TABANIDS

Members of the family Tabanidae are nuisance pests for livestock and people, due to their painful and irritating bite, persistent biting behaviour, and blood ingestion (Baldacchino et al., 2014). They can furthermore also be bothersome to wildlife species (Baldacchino et al., 2013). Besides causing economic losses based on direct effects, they are important vectors for a number of disease agents (viruses, bacteria, protozoa, filarial nematodes), including Trypanosoma evansi, which can affect camels and equids causing Surra, but which can also cause trypanosomosis in form of a fatal disease in dogs (Echeverria et al., 2019) and which has been reported in cats (e.g., Tarello, 2005; Misra et al., 2016). The transmission of this protozoan occurs mechanically by tabanid species of the genera TabanusHaematopota and Chrysops.

Photograph of adult tabanid
(by courtesy of D.D. Bowman, University of Cornell, Ithaka, NY, USA)

GENERAL

Taxonomy

The family Tabanidae comprises more than 4,500 species, belonging to 177 genera, and is divided into four subfamilies: Chrysopsinae, Tabaninae, Adersiniiae and Pangoniinae (Bánki et al., 2023). The first two subfamilies contain most of the economically important tabanids (Mullens, 2019). They are commonly referred to as horse flies, deer flies, or clegs. Tabanids in the subfamily Chrysopinae are called deer flies, with nearly all being members of the genus Chrysops. The term horse fly is generally applied to most of the Tabaninae species, except the tribe Haematopotini. The term cleg is used for Haematopota spp. within the subfamily Tabaninae.

Classification of tabanids

Phylum:Arthropoda
Class:Insecta
Order:Diptera (i.e. two-winged insects)
Suborder:Brachycera
Family:Tabanidae
Subfamily:Chrysopsinae, Tabaninae, Adersiniiae, Pangoniinae
Genus:e.g., ChrysopsTabanus


Distribution

Tabanids are present on every continent except Antarctica (Mullens, 2019). Large seasonal populations of some species occur as far as 60° N latitude, but they disappear above tree line. Diversity within the family is greatest in the tropics, but moist temperate regions have a rich fauna as well (Mullens, 2019).

Epidemiology

Tabanids possess a wide spectrum of hosts, including wildlife, livestock and men. They are among the most free-living adult flies, which play a role as livestock pests as well as vectors of various disease pathogens.

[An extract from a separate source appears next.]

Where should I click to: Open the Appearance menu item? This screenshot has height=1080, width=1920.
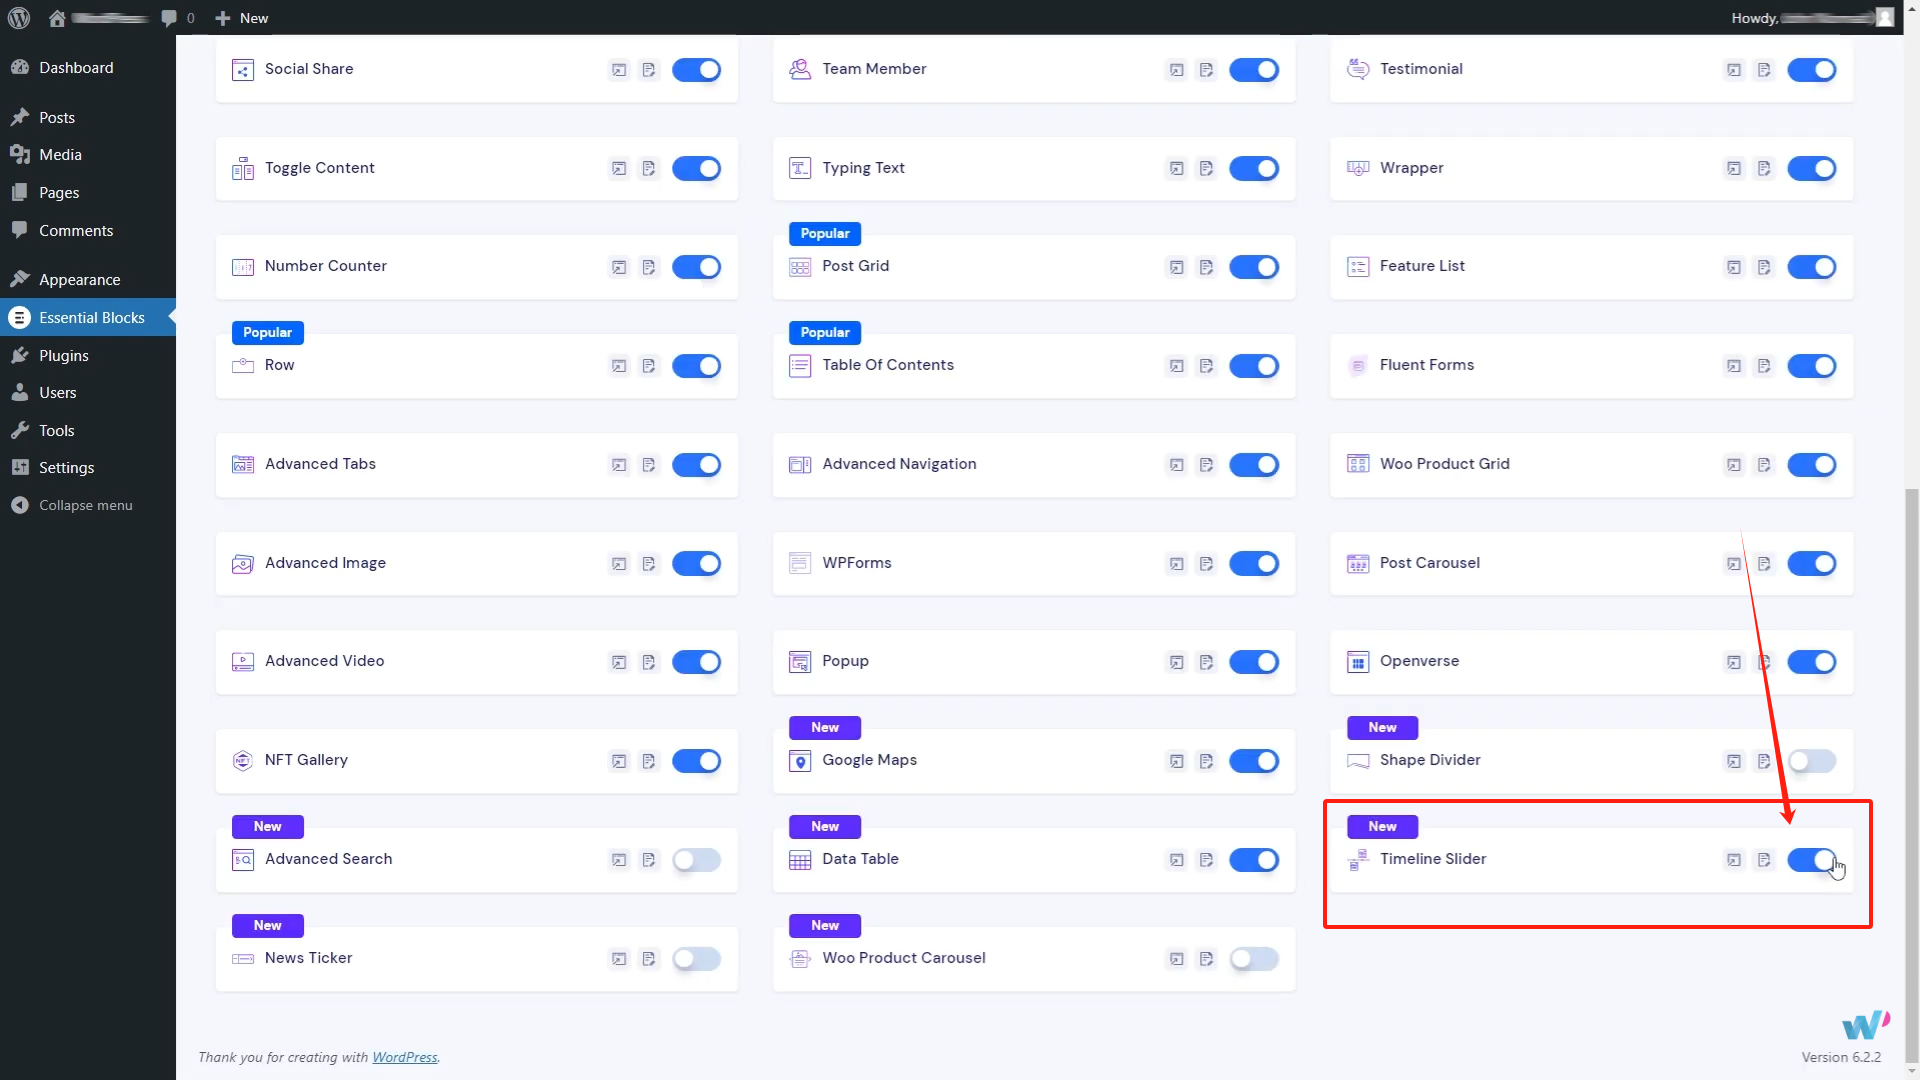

A single blood meal is used as a source of energy for egg production (100-1,000 eggs per meal) in tabanids, and females of certain species can additionally oviposit before a first blood meal is obtained (autogenous). Therefore, the maintenance of annual tabanid populations requires successful oviposition by only 2% of females. This and the life cycle factors that (i) female adults spend only few minutes feeding on a host to obtain enough blood to produce eggs, (ii) tabanids can feed on domestic hosts, but also on wild hosts, which are sufficient blood sources to maintain populations, and (iii) tabanids lay their eggs in a wide variety of sites, and the larvae are ubiquitous throughout the environment (Foil and Hogsette, 1994), makes effective reduction of tabanid population a challenge. In most cases, control of tabanids has to be based on protective measures against adults rather than larvae (Baldacchino et al., 2014).

As mentioned before, tabanids may act as vectors of disease pathogens via mechanical transmission. Here, overall, they have all the characteristics of good mechanical vectors, namely by frequently engaging in interrupted feeding, by being highly mobile and by endowing with large mouthparts (Baldacchino et al., 2014).

Some pathogens and parasites are also transmitted biologically by tabanids, in which cases the disease agent replicates and/or develops within the fly for a period of time prior to transmission (e.g., the filarial nematode Loa loa) (Mullens, 2019).